I went to my first Spanish class last week and just like I thought, the two instructors, only speak in Spanish during class.
As I looked around the classroom, I realized that every other person had a look of, “What the fuck is going on?!”
That made me feel better.
I’ve been trying to practice and it’s touch because you don’t really know if you’re pronouncing things right. I know, I know…. there’s Google.
I tried speaking a little Spanish at work, telling people that, I was learning Spanish. That just made them talk to me more in Spanish, which I had to cut right off.
I went to my first ballet class last week.
It was mortifying.
A complete mess.
I honestly thought that it was going to be a true beginners class and boy was I wrong.
There were about 10 other women there of all different ages and the instructor spoke in French and I had no idea what was going on at any point in the 60 minutes that we were there.
It was a good workout. I’ll give it that.
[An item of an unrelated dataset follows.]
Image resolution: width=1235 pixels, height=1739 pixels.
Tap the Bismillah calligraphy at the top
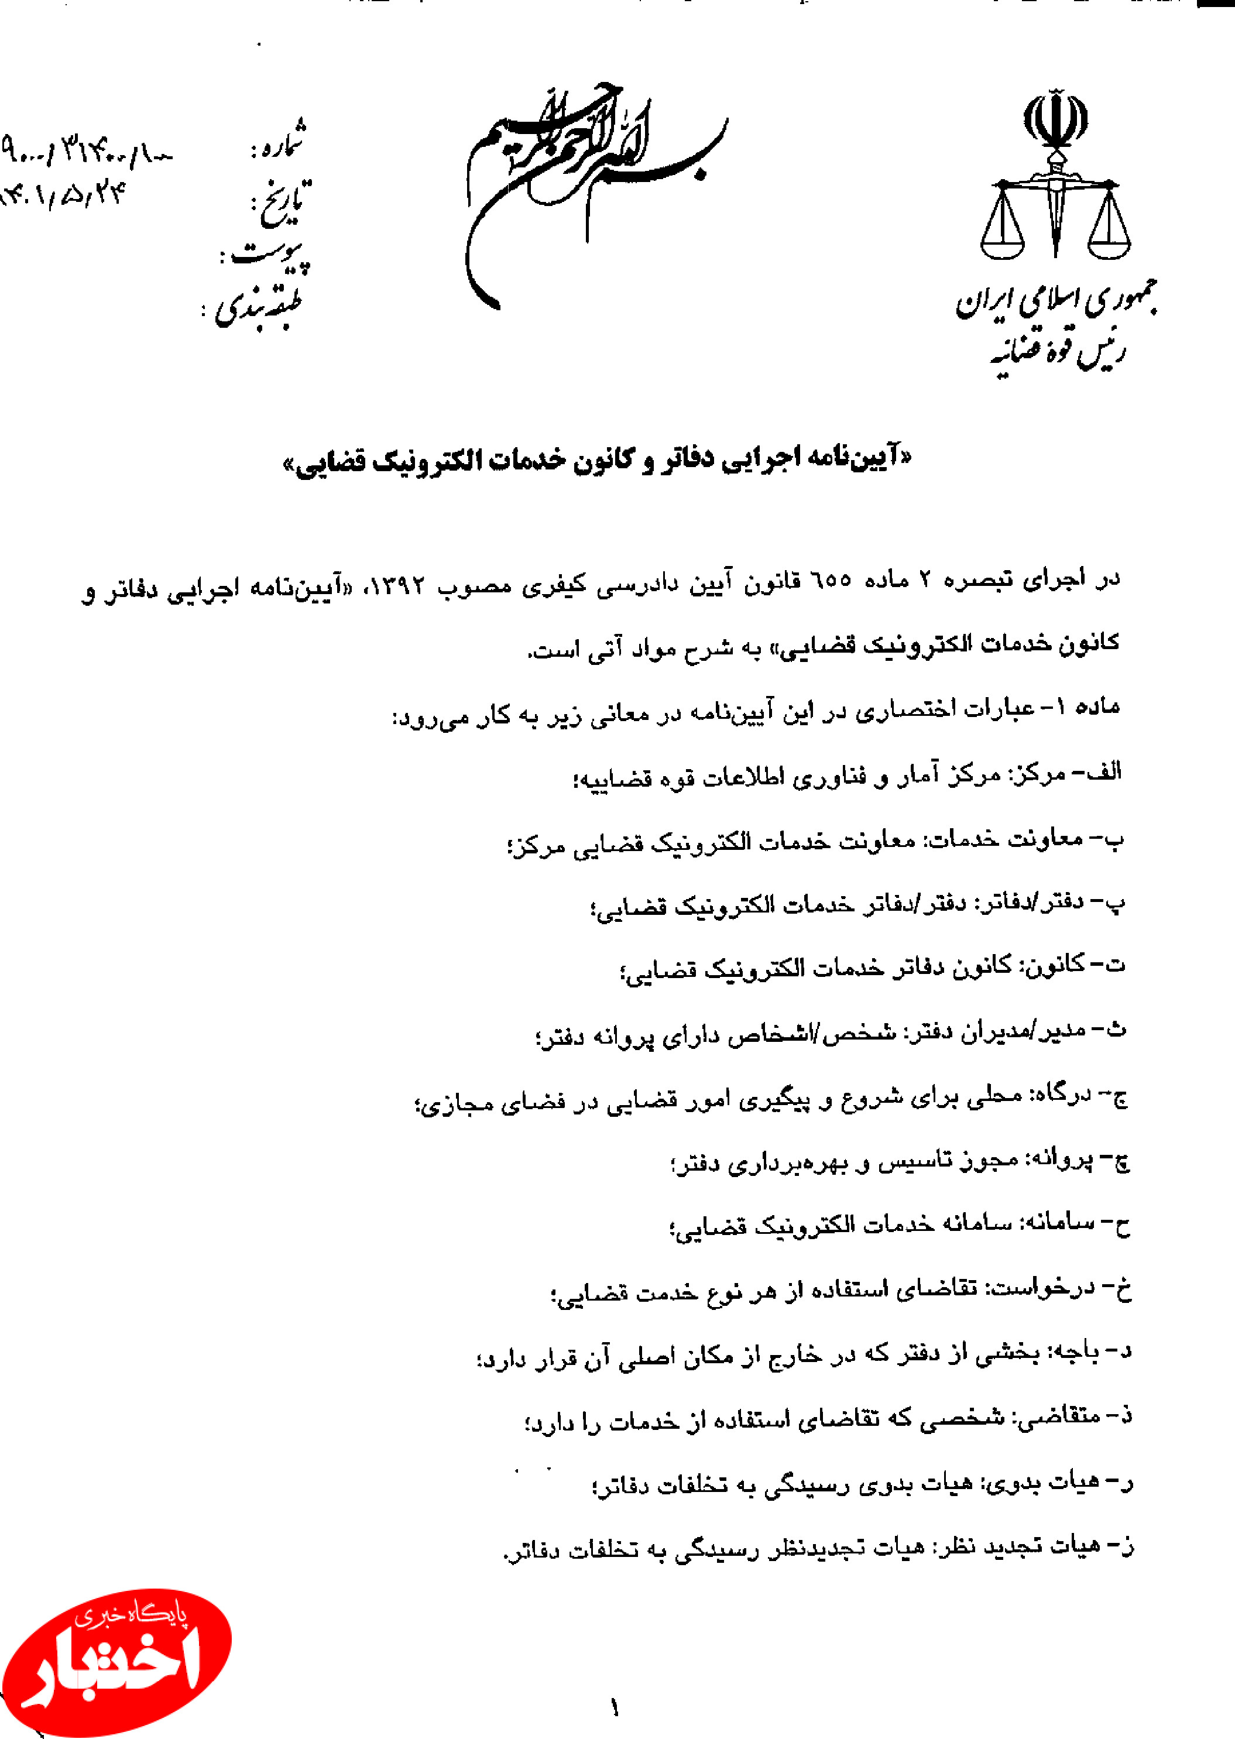pos(593,190)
About 15 minutes before class got over. You know, when we were supposed to be doing these extremely delicate leaps across the floor (I was leaping like…. like an elephant?!) There was a group of little girls that showed up for the class after mine. I could feel their little eyes staring into my soul.
They didn’t laugh.
At least not when I was looking.
I also went to my first sewing group. It is ran through the same church that teaches my Spanish class and like the Spanish class, it’s not held at the church.
The ladies were so kind and inviting. They showed me all the patterns, fabric, thread, sewing machines and just about everything else that I was free to use.
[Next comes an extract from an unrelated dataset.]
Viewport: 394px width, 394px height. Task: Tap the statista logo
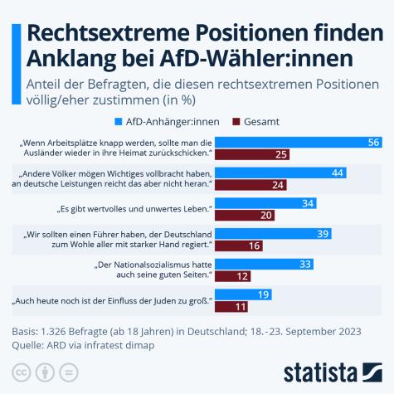[332, 371]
It kinda felt like they needed some new blood in there.
I went to a new yoga class on Tuesday and it was fucking weird.
The yoga teacher had his dog in there on a yoga mat next to his. The dog kept stretching out and making these dog stretching noises.
It was so distracting and I found myself not being able to hold poses.
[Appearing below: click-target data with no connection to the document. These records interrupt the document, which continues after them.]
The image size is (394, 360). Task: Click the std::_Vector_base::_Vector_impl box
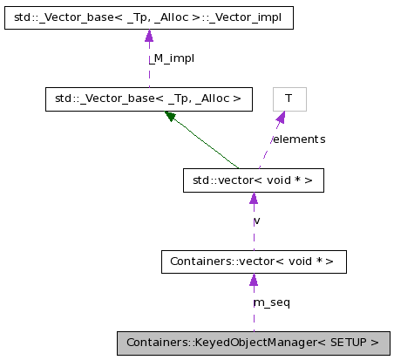click(148, 17)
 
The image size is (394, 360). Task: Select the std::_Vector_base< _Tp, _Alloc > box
click(148, 98)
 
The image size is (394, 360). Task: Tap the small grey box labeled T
click(289, 98)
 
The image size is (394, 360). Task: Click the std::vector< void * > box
click(253, 180)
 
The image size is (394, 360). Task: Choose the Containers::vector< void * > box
click(253, 261)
And, there was a whole lot of talking going on during class. In all the yoga classes that I have taken, I’ve never heard this much chatter.
I’ve been trying to ride my bike as much as I can for as long as I can before the weather turns into constant rain. I rode almost 12 miles today, going to my favorite dispensary and the library.
While I don’t have the patience or the time to read leisurely right now, I still enjoy going to the library. I’ve been picking out books for my client and he’s been really enjoying the books that I share with him.
I met a boy.
He’s a cute 24 year old boy.
That lives in New Jersey.
I love him.
Is that possible without seeing if you have physical attraction?